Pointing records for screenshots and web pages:
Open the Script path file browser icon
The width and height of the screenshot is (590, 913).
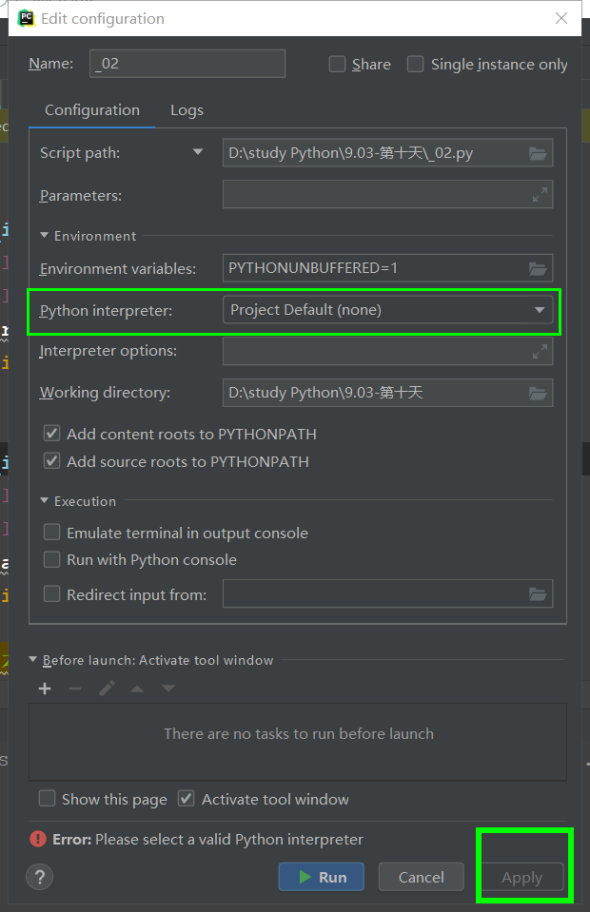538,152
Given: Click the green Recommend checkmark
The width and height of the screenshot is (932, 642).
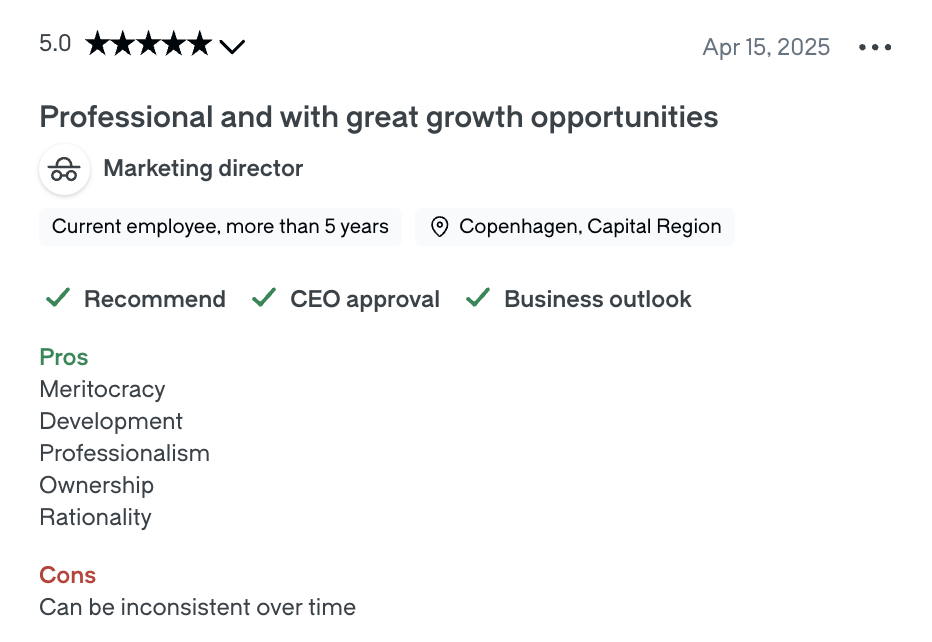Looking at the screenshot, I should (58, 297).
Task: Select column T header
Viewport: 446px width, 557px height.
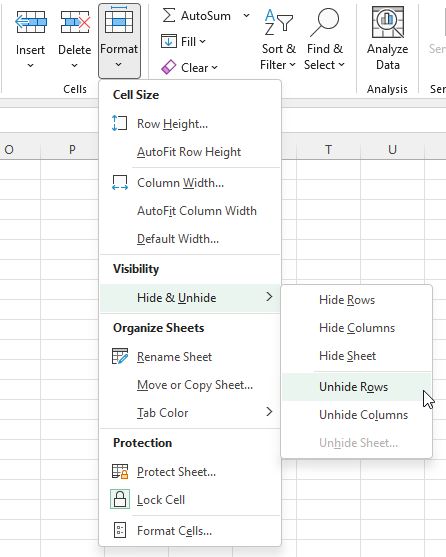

#### THE TASK
Would you copy the data word for word, from the line containing "Given: Click the green Recommend checkmark" through the end of the data, leaving the pictures out of your answer?

#### TASK RESPONSE
Given: Click the green Recommend checkmark
The width and height of the screenshot is (932, 642).
Looking at the screenshot, I should (58, 297).
Task: Select column T header
Viewport: 446px width, 557px height.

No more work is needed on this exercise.